___ Data for analysis
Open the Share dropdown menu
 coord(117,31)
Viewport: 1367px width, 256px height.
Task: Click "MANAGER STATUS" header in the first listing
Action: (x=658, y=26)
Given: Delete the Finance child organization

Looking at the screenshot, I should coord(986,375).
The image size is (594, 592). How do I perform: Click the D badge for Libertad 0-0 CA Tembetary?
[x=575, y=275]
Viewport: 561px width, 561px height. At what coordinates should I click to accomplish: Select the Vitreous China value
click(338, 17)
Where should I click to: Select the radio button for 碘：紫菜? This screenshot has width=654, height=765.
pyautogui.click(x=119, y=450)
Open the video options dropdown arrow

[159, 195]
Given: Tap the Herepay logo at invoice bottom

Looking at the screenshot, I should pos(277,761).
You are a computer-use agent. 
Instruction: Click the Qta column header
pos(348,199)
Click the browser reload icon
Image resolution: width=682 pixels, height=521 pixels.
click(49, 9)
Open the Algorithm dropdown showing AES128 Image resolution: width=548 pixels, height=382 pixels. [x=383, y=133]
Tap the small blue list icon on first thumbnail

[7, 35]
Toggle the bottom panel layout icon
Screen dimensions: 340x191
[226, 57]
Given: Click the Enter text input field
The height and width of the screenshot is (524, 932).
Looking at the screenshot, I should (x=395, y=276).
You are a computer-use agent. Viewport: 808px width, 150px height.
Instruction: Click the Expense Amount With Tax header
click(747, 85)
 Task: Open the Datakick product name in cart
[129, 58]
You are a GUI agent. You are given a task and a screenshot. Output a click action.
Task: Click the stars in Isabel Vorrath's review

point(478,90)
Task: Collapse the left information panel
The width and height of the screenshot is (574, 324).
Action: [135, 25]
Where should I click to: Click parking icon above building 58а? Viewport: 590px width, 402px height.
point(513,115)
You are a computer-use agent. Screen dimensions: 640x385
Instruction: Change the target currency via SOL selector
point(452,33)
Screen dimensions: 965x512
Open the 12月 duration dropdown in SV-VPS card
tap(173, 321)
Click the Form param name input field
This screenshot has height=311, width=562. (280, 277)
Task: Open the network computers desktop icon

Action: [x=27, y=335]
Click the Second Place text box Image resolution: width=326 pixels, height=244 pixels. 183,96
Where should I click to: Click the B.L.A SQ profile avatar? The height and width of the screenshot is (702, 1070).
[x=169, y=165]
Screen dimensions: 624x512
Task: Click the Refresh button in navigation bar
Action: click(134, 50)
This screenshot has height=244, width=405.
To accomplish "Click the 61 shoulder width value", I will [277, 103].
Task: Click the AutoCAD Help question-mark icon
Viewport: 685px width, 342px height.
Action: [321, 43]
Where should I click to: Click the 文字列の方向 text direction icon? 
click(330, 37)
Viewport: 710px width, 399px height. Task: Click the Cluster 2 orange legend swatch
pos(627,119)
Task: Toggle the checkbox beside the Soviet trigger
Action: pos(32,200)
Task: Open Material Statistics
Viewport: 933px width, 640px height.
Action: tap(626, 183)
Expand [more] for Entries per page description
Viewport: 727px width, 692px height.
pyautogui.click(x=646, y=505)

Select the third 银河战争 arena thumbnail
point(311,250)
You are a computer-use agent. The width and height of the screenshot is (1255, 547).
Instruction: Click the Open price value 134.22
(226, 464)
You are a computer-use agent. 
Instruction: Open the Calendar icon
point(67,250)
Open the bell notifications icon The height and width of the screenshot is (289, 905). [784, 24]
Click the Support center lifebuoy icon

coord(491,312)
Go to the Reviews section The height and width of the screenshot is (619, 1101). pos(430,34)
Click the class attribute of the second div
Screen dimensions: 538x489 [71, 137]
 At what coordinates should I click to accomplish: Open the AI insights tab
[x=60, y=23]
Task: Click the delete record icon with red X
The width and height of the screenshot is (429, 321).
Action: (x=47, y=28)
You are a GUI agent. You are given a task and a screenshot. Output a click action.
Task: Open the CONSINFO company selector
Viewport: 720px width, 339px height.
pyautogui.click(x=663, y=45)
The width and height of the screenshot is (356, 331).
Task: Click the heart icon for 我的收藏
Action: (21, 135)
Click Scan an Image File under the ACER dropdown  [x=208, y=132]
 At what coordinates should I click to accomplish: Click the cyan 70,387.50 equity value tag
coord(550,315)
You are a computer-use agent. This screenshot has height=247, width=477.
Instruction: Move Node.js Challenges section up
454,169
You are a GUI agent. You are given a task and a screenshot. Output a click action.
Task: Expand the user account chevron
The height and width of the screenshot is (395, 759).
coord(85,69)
______
> _Try it_
Read the records above. Show each line that has the string "panel".

> _Solution for this exercise_
Toggle the bottom panel layout icon
Task: Collapse the left information panel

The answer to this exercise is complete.